Mooney owns property along the 800 block of Olga Street off Orleans Avenue in Mid City.
“We get a lot of water on this street, and we haven’t had it draining properly, and now I know why,” she said.
Just this month, Mooney’s tenant sent her pictures of water lapping at the front door. In an email, the tenant said, “the view out of the front door at 860 is getting alarming.” For several years, Mooney and her husband, Bill Cope, say they’ve cleared the catch basins of leaves and debris. But last fall she said it looked like concrete was covering the front of the drain.
Mooney says two catch basins on the block were clogged.
“I couldn’t even get a shovel into it to get whatever was stuck in there out,” Mooney said.
First, she called the city’s 311 line. Then she tried her District A Councilman Joe Giarrusso’s office. She says she was told that Olga was on the list for repair. Earlier this year, she says the flooding situation was even worse, and there are three new-construction homes on the block.
“We had a heavy rain, and one of my tenants sent me a photo, showing water intrusion into his apartment - not a lot, but enough,” Mooney said.
She discovered the catch basin that had been fully clogged in the middle of the block was no longer there.
“Someone had put the limestone (rocks) over it. So now the drain is totally invisible,” she said.
A quick dig revealed the metal structures are still there, but had been covered up.
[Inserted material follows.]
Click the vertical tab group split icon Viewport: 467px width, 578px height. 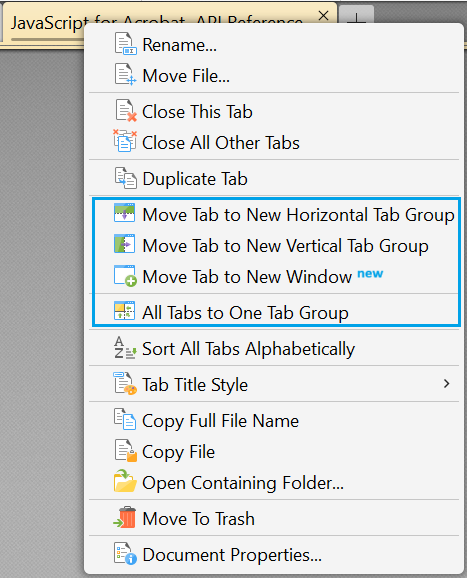click(125, 244)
The mayor’s press secretary told us the Department of Public Works would assess the issue to determine whether something could be done to temporarily help with flooding, but didn’t say when that would happen.
Press secretary Latonya Norton said: “An incidental road repair project that includes a sewer line repair is planned for the 800 block of Olga Avenue and scheduled to begin in late 2019/early 2020.”
Councilman Giarrusso and his staff told us they’ve learned through the Department of Public Works that while they look just like catch basins, the metal structures Mooney was concerned about on Olga are not actually connected to any drainage underground. After reaching out to Giarrusso, we also learned that Olga Street used to have ditches meant for drainage, but we couldn’t find any sign of a ditch.
Olga isn’t not the only place where Giarrusso’s office explained ditches have been clogged or filled in. In fact, his staff identified streets in District A from Mid-City, to Hollygrove, to Uptown with clogged ditches.
A block along Arabella is another example. We found a red reflector marking a small culvert in a ditch. Adjacent to the Fairgrounds, Fortin Street has ditches, but they’re visibly clogged. The 1500 and 1600 blocks of Adams Street in the Carrollton area are also on the list, but drainage ditches were hard to find. Rocks and gravel cover many areas that are level with the actual street. And in Hollygrove, we found some signs of drainage in the 1600 block of Cambronne.
Giarrusso told us: “The City has said work will begin this year to help clear the ditches. We look forward to DPW starting the ditching work as soon as possible in tandem with planned road work so that our constituents have good streets with effective drainage.”
City Deputy CAO for Infrastructure Ramsey Green says in many cases, workers will use what’s called a flush truck.
“The equivalent of a vac truck, sucking, pushing that debris out of the ditch that goes under people’s driveways and then digging and cleaning the stuff out through, you know, good old-fashioned manual labor in some cases,” Green said.
In the meantime, back on Olga Street in Mid City, Colleen Mooney hopes her block can get through the rainy season without any major issues.